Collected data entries
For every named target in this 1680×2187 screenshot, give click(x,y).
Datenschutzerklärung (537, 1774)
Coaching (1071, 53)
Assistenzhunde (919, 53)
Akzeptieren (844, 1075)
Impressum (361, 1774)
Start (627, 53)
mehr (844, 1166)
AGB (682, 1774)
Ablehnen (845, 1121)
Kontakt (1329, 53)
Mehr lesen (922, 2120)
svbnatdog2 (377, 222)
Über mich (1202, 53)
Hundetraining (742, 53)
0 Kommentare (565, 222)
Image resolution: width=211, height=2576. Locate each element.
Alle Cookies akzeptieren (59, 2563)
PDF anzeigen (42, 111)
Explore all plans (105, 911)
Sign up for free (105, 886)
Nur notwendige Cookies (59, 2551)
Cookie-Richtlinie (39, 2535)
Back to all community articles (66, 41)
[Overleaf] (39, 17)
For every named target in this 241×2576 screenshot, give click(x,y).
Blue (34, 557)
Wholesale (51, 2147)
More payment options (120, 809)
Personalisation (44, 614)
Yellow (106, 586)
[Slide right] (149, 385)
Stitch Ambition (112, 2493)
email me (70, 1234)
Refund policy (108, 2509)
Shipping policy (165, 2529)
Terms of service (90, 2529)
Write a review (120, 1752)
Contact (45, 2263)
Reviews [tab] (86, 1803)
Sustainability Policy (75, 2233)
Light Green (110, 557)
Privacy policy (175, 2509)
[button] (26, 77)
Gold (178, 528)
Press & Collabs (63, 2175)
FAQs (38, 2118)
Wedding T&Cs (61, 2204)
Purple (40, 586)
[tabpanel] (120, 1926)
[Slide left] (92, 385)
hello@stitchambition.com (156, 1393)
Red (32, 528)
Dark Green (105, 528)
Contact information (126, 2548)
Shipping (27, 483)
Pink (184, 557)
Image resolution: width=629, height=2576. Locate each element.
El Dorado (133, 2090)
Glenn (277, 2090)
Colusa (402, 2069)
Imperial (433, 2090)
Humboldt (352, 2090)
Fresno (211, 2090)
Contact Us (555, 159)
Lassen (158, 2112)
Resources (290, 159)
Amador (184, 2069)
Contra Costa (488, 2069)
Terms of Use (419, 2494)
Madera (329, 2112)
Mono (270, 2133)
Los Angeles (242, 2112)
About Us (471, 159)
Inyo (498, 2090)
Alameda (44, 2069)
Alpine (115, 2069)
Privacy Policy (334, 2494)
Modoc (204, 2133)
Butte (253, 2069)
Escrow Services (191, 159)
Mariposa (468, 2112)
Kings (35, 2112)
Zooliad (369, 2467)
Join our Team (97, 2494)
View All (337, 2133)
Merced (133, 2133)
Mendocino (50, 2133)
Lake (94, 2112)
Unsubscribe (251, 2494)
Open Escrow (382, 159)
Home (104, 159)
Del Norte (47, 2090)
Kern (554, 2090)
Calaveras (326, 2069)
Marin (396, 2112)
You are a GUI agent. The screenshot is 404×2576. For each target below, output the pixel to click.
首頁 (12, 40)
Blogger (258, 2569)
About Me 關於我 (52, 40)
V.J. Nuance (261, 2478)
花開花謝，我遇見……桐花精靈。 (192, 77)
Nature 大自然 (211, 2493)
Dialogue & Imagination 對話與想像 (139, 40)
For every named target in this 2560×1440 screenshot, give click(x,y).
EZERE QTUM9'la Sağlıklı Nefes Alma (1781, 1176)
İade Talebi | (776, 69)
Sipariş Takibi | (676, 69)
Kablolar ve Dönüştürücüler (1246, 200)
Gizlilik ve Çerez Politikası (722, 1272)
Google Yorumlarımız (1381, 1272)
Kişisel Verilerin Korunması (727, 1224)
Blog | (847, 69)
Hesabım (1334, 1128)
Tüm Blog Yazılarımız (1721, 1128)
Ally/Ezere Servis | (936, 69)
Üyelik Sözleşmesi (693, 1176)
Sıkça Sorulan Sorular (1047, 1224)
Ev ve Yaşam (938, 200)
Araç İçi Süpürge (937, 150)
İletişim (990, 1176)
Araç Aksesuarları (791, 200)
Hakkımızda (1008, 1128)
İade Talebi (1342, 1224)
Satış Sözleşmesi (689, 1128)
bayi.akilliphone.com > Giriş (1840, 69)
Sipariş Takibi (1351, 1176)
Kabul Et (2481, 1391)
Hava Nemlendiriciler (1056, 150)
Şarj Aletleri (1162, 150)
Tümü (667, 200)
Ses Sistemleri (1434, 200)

**About this task:** Given the data above, transcribe exactly the lines from the one containing "Sign up for free (105, 886)" down to the one containing "Wholesale (51, 2147)", and no others.

**Solution for this task:**
Sign up for free (105, 886)
Nur notwendige Cookies (59, 2551)
Cookie-Richtlinie (39, 2535)
Back to all community articles (66, 41)
[Overleaf] (39, 17)
For every named target in this 241×2576 screenshot, give click(x,y).
Blue (34, 557)
Wholesale (51, 2147)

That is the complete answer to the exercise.